Rapid kann es doch noch - und stellte das zu einem wichtigen Zeitpunkt unter Beweis.
Mit dem 3:2 über Sturm Graz gelang der erste Sieg seit 9. April, der erste Erfolg über die Steirer in dieser Saison und der erste "Dreier" seit der Teilung der Tabelle gegen ein Team aus den Top drei der Liga.
Damit liegt das Schicksal im Kampf um den vierten Platz ganz in den eigenen Händen. Ein Punkt am Samstag bei Austria Klagenfurt reicht, um den mit einem Europacup-Platz verbundenen Rang aus eigener Kraft zu fixieren.
Nach 33 gespielten Minuten hätte in Hütteldorf daran niemand geglaubt. Rapid agierte nervös und fehlerbehaftet, Sturm kam ohne großen Aufwand zu betreiben zu einer 2:0-Führung. Die Live-Tabelle wies für Rapid gar ein Horrorszenario aus, da Klagenfurt in Salzburg ebenso führte, wie die Austria in Linz - der sechste Platz drohte.
Dann setzte einmal mehr Guido Burgstaller einen Ball ohne große Nachfragen ins Netz. Und mit der letzten Aktion vor der Pause gelang durch Roman Kerschbaum der Ausgleich.
Ausgerechnet durch eine Ecke, nachdem die Standards durch erneuten Fan-Protest gegen Co-Trainer Thomas Hickersberger - seines Zeichens hauptverantwortlich für die Ideen bei offensiven Standards - wieder kurz in den Fokus rückten.
Grüll: "Bis zum 1:2 war das gar nichts von uns"
Ein Aufschwung für die zweite Halbzeit, der die Wende brachte. Rapids Auftreten war kein Vergleich mit der ersten halben Stunde mehr, schließlich besorgte Marco Grüll nach zwei Assists mit einem beherzten Flachschuss auch den Sieg.
"Bis zum 1:2 war das gar nichts von uns. Dann haben wir aus dem Nichts das Tor geschossen, ist das Momentum auf unsere Seite gekippt. Das Wichtigste ist, dass wir das Spiel endlich einmal gewonnen haben. Es gibt nichts Schlimmeres, als wenn du zwei Monate nach jedem Spiel in die Kabine gehst und die Köpfe hängen. Heute war ein super Comeback und für alle ein Befreiungsschlag", fasste der Mann der Partie danach zusammen.
"Wir wissen, dass es im Meister-Playoff den Tick zu wenig war. Heute ist es uns gelungen, über Kampf und spielerische Qualität das Spiel so hinzudrehen, dass wir gewinnen konnten. Für die Moral sicher wichtig."
"Burgi" will die Lehren sehen
"Es war schon eine Enttäuschung da. Das hat man auch gespürt. Aber dann ist diese Energie zurückgekommen, die wir alle brauchen. Den Glauben nie zu verlieren, egal wie der Spielstand ist. Immer an das Positive glauben. Das war heute einfach so ein Spiel."
Auch Guido Burgstaller war von der Mentalität seiner Truppe, die er mit dem Anschlusstreffer wieder zum Leben erweckte, angetan: "Wenn man nach so einem Rückschlag so zurückkommt, sieht man, was die Mannschaft zu leisten imstande ist. Wille und Leidenschaft, da kann man keinem etwas vorwerfen", so der Kapitän.

-=-=-=-=-

Arbeitsanweisungen:
**1)** Nennen Sie alle Personen, die im Spielbericht mit Vor- und Nachnamen erwähnt werden.
**2)** Beantworten Sie anhand des Spielberichts die folgenden Fragen:
(a) Bei welchem Verein tritt Rapid am Samstag an?
(b) Seit welchem Datum war Rapid vor dem 3:2 ohne Sieg?
(c) Welche Funktion hat Thomas Hickersberger?
**3)** Führen Sie den Spielbericht über Rapids 3:2 gegen Sturm Graz im Anschluss an die Aussage des Kapitäns weiter.
Die nachstehenden Einträge stammen aus einer anderen Quelle.

Einträge zu Zielpositionen:
-=-=-=-=-

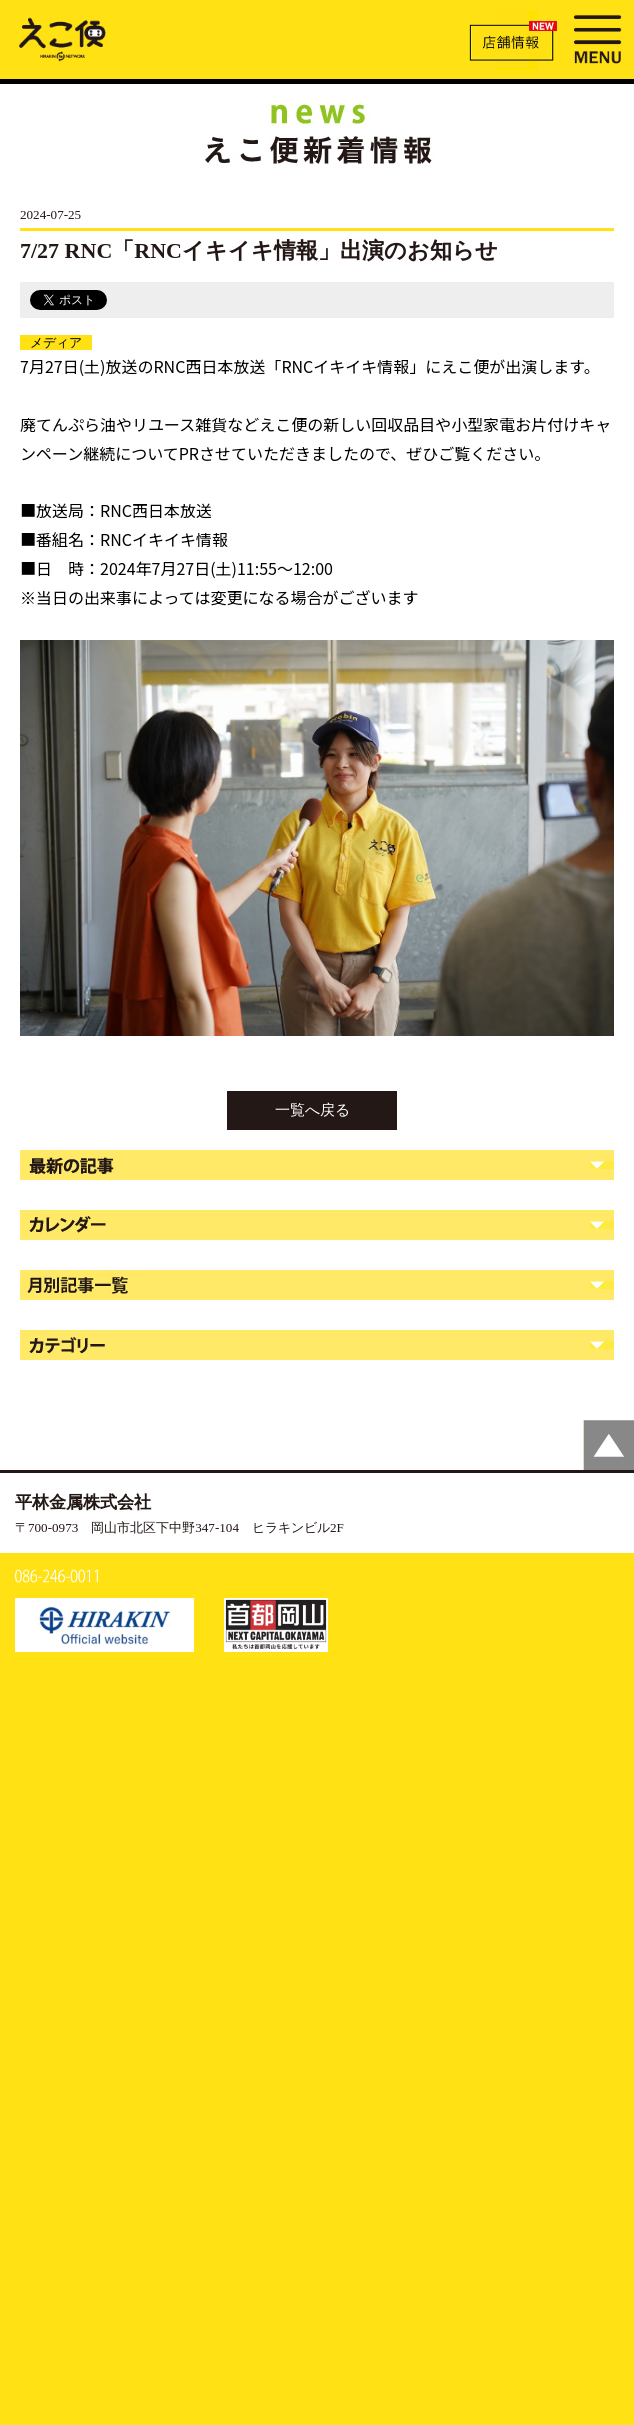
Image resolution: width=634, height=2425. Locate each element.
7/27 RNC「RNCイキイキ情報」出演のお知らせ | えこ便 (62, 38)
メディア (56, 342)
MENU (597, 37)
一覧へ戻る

-=-=-=-=-

Lösungen der Aufgaben:
**1)** Guido Burgstaller, Roman Kerschbaum, Thomas Hickersberger, Marco Grüll

**2)**
(a) Bei Austria Klagenfurt
(b) Seit dem 9. April
(c) Er ist Co-Trainer.

**3)**
Rapid müsse aus solchen Situationen aber die Lehren ziehen: "Wir haben gewusst, was auf uns zukommt. Das war viel zu einfach. Wir machen uns die ganze Saison schon das Leben selbst schwer. Aus diesen Situationen müssen wir lernen, damit wir den nächsten Step machen."
Im Moment freue er sich vor allem, den Fans noch ein Geschenk im - aus Rapid-Sicht hoffentlich - letzten Heimspiel gemacht zu haben: "Die haben dieses Jahr einiges einstecken müssen."
Oft fehlte etwas - diesmal nicht
Zoran Barisic konnte sich nicht erklären, wo die Energie auf einmal herkam: "Wir wollten alles spielerisch lösen und haben Fehler im Spielaufbau gemacht. Dann haben wir eine kleine Umstellung in der Raumaufteilung gemacht und sind mit dem 2:2 in die Pause gegangen. Das war alles andere als einfach gegen so einen Gegner, wenn du schon 0:2 hinten bist und nichts zustande bringst, was du dir vornimmst."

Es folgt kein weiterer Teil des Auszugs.